|Trained Telegrapher Nelson "Spud" Bruce|
It's Sunday night and I am feeling crispy. I got a little too much sun this afternoon at the Battle of the Atlantic Parade. This is one of several things that happens every year that I attend.
I get sunburned. I am embarrassingly proud of my son who has marched in the parade for five years, as a Navy League Cadet and Sea Cadet. And I remember by Dad and am sorry he's not around to see his grandson in uniform.
My father served in the Royal Canadian Navy. Aboard the HMCS Stratford, a Bangor Class minesweeper. All he has ever said about his wartime experience was that he loved Newfoundland, but was seasick every day he was at sea. He stood (well, sat) his watch in the radio room with a bucket between his knees.
|North Atlantic from Fashion-Clouds.com|
The Battle of the Atlantic was the longest campaign of the Second World War and the most important. Canada was a major participant: this country’s enormous effort in the struggle was crucial to Allied victory. While the ships and personnel of the Royal Canadian Navy (RCN) operated across the globe during the war, they are best remembered for their deeds during the Battle of the Atlantic.That brings me to the another thing that happens every year. I wonder WHY THE HECK didn't I learn about the Battle of the Atlantic at school? How was it that I learned about the Battle of Britain and the War in the Pacific but not this?
Operation Petticoat was one of my favourites, and not just because of Cary Grant, but I ran the gamut from the flag waving John Wayne war movies to the more thought provoking Mister Roberts.

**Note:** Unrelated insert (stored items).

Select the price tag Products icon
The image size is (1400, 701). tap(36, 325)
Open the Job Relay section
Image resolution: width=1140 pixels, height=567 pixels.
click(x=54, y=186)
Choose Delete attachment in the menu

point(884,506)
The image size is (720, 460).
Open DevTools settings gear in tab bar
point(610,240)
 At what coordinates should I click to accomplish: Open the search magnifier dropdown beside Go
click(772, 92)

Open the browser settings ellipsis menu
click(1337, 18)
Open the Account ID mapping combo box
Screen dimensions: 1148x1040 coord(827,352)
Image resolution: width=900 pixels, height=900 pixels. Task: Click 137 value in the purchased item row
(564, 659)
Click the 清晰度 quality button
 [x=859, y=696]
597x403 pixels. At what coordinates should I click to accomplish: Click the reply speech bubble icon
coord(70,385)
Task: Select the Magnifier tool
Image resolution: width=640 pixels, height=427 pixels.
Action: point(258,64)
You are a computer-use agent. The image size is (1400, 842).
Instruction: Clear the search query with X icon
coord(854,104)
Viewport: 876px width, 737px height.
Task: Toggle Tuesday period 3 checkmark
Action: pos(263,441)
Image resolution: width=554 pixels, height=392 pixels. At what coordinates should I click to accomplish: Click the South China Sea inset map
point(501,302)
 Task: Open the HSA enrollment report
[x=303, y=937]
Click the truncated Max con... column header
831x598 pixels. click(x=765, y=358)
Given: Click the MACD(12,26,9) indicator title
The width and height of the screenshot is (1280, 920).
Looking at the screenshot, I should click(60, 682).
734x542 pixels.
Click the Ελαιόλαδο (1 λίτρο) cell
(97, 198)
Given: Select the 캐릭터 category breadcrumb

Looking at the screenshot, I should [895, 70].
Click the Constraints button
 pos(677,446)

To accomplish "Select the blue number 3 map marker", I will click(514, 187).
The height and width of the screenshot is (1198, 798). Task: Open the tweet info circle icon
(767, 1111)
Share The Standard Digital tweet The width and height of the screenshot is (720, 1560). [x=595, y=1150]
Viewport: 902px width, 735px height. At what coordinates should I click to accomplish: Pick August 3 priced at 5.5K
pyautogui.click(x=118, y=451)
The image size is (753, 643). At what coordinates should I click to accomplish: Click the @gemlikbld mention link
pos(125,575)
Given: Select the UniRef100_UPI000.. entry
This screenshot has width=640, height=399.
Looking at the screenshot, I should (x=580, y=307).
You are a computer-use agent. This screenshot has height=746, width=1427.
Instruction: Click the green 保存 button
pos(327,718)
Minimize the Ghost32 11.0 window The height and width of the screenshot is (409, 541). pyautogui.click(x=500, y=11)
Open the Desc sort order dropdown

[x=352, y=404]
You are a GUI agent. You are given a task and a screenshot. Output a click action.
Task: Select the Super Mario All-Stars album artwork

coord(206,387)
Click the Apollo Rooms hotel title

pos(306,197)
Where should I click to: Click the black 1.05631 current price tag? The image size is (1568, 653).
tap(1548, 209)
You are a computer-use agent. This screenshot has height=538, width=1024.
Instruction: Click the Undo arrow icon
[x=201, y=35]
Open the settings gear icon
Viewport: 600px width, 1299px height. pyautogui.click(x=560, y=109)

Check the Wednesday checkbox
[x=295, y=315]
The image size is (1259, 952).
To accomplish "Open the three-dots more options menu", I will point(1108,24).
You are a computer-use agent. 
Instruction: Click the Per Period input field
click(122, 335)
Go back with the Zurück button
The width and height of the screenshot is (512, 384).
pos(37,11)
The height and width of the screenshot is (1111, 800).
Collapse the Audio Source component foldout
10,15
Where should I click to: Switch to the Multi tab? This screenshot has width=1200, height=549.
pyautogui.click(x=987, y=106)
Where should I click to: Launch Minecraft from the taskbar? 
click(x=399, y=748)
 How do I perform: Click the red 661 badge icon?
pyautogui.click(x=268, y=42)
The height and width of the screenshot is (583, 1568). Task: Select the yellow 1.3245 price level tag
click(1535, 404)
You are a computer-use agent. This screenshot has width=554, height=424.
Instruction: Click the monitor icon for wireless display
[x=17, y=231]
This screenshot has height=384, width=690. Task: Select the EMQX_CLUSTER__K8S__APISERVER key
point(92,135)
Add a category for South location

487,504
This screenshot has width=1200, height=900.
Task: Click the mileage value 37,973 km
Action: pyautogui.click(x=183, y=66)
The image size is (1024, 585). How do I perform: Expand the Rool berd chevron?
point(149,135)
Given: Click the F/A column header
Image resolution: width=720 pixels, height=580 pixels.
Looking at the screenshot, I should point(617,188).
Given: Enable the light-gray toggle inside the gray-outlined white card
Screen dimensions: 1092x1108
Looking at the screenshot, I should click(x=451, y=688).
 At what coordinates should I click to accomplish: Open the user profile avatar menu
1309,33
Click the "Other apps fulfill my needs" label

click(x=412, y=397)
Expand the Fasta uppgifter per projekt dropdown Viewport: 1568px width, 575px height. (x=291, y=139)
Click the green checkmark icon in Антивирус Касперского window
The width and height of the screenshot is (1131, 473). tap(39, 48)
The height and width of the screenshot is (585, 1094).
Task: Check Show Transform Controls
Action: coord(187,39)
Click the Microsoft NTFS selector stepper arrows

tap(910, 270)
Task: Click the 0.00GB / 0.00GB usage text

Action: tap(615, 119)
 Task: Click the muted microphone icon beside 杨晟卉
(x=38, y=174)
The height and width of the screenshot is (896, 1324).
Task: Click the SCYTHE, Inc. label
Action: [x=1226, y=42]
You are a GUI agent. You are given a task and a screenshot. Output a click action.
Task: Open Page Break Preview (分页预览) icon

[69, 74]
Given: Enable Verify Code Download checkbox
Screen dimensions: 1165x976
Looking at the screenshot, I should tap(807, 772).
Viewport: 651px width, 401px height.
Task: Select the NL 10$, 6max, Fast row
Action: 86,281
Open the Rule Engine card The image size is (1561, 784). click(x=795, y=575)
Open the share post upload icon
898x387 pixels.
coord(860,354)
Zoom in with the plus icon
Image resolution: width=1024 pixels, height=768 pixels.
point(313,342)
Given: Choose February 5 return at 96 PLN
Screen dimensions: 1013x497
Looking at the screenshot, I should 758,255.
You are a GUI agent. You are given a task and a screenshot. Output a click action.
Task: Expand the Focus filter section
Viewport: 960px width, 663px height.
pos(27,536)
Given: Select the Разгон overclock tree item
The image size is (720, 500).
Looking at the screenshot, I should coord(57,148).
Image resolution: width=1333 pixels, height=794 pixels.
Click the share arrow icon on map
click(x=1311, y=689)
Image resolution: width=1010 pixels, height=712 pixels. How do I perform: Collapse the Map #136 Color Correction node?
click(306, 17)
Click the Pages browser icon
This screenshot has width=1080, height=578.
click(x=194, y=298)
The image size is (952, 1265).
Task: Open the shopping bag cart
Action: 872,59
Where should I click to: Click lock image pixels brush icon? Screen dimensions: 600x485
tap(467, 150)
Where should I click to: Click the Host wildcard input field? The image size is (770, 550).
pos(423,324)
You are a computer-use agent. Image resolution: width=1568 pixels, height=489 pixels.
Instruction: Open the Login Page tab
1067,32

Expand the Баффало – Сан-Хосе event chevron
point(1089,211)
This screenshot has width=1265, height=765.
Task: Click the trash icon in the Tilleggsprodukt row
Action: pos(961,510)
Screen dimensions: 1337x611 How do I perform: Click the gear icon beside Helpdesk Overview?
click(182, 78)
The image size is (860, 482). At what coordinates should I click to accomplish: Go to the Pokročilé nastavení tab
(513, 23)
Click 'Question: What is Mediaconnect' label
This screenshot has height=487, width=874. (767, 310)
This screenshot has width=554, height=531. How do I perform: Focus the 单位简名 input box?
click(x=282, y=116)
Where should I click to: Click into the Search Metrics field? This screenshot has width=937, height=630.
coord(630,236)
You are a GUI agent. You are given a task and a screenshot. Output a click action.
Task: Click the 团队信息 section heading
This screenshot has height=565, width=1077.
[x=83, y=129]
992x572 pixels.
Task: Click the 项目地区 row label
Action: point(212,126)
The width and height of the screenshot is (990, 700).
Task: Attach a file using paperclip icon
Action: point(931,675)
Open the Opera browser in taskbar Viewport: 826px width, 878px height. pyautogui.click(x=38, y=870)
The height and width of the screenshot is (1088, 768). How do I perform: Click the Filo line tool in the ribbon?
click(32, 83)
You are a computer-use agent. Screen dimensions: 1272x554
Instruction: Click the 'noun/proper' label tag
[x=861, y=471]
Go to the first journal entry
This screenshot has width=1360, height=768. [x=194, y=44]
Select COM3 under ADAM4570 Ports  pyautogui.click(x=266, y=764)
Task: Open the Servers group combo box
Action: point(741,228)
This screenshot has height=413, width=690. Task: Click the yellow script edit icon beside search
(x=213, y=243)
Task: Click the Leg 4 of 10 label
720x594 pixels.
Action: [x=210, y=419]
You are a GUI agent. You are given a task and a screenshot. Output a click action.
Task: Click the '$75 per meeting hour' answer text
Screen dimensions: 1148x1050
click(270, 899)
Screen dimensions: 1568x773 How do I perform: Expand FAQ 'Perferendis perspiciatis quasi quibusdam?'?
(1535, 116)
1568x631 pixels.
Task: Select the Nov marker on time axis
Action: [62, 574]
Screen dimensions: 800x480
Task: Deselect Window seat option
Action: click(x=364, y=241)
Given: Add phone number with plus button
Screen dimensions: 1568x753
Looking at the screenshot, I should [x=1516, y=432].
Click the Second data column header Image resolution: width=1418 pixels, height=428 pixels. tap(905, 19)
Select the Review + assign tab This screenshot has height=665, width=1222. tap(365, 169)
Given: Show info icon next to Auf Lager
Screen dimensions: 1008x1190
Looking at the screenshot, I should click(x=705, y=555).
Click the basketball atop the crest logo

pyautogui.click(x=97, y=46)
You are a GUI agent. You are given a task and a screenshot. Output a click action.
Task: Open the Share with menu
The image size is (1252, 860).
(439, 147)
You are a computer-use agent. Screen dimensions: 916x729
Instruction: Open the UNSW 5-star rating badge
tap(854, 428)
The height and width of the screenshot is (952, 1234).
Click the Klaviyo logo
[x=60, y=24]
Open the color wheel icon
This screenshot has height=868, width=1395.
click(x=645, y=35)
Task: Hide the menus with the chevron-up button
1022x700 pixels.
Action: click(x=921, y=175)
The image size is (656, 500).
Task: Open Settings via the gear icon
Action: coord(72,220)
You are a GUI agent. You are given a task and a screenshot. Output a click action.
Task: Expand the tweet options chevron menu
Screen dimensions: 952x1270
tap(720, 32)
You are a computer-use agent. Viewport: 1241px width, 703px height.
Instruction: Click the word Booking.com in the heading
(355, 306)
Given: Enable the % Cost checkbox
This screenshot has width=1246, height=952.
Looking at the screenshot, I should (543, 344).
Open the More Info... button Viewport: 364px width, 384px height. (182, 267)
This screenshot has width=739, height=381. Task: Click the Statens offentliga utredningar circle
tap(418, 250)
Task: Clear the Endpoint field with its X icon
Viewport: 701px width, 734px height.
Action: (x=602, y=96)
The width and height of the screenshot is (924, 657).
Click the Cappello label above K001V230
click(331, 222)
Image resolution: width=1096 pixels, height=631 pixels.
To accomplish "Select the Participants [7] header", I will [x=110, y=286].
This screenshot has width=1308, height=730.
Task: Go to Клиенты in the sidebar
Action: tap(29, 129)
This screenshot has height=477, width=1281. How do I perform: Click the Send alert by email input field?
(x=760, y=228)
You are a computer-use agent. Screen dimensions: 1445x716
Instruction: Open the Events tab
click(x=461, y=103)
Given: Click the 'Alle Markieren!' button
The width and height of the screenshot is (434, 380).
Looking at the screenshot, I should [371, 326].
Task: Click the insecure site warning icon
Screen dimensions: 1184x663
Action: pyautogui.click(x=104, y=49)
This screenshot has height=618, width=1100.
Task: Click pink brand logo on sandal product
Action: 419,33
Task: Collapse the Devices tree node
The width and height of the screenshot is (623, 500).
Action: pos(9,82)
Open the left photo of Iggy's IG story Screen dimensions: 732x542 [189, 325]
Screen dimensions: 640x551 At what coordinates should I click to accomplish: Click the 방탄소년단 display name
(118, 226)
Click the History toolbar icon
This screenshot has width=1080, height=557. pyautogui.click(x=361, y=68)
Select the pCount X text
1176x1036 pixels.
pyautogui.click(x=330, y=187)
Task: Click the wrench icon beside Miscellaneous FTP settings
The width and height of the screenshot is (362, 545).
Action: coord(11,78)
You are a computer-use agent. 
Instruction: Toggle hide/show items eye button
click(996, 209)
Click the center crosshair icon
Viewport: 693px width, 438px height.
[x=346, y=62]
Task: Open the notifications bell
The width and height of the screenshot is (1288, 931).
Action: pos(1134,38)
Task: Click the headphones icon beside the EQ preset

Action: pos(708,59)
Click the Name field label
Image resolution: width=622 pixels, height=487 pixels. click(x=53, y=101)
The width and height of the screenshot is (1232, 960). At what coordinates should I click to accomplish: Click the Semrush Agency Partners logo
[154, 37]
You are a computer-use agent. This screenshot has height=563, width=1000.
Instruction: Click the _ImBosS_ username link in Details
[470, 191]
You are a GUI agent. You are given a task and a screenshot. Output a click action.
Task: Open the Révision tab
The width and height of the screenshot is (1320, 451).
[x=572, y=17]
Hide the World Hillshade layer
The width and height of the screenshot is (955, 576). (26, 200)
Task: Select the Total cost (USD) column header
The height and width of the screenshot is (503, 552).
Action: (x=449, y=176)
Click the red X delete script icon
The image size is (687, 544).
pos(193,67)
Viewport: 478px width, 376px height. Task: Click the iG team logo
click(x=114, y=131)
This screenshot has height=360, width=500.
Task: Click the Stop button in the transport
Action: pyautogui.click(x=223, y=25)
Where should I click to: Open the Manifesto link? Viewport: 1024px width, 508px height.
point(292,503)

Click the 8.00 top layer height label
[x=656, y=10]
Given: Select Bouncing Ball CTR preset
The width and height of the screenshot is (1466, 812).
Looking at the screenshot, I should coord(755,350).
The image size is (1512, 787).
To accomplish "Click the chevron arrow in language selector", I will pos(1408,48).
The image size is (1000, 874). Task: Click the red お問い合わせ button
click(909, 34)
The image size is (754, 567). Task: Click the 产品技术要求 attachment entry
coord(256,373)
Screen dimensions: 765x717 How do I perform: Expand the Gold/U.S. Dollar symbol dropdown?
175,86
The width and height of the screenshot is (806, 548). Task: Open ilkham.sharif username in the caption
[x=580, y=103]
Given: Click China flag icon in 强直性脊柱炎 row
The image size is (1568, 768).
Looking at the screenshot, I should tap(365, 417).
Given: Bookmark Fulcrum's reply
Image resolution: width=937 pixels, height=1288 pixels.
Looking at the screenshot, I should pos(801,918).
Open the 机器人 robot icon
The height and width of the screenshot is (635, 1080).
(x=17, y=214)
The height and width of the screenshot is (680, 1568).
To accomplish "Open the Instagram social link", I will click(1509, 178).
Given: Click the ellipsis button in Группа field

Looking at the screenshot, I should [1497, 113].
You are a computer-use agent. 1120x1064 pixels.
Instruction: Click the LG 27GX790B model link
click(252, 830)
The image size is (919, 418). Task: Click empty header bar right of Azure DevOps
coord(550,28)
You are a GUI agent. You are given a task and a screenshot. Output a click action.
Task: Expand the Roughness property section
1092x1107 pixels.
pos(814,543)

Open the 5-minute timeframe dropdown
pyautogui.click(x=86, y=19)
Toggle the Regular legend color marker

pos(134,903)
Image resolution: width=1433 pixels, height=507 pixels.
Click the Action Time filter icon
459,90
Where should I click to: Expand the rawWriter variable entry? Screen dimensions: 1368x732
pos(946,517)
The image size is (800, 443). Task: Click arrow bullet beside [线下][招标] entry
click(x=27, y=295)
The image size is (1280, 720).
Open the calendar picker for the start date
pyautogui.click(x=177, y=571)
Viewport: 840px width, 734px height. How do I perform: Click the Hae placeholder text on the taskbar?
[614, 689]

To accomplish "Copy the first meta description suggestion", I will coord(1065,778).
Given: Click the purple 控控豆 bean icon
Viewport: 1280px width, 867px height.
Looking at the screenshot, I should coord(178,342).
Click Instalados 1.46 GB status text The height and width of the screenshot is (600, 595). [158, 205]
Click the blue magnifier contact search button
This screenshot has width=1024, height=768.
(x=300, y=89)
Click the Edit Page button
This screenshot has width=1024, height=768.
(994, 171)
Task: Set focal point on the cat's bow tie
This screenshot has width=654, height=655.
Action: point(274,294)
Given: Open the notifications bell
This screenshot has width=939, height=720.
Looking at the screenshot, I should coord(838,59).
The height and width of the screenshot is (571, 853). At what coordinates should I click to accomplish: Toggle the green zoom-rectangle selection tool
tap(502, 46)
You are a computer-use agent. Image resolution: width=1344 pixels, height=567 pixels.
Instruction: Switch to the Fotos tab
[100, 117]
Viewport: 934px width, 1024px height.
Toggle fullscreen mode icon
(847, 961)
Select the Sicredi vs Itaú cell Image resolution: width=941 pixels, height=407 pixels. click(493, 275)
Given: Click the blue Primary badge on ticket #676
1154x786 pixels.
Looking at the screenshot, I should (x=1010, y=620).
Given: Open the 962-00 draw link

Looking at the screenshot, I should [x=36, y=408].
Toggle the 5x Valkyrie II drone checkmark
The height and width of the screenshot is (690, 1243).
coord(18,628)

Likewise, I don't blame the British movie makers for highlighting the Royal Navy. In fact, if you're interested in men and women in uniform, you can't beat the series of British films about the different branches of the military that came out during the war. Although the ultimate purpose was to encourage enlistment and support of the armed forces, none of the movies downplayed the danger or discomfort involved.
In Which We Serve. I don't remember how young I was when I watched the movie. My mother was a big fan of Noel Coward and John Mills, so we saw any movie they were in whenever they showed on PBS or TVO. I do know that the lifeboat scenes haunted me. I also know that ship did not sink in the North Atlantic. They would never have lived long enough in the freezing waters to have told their tale.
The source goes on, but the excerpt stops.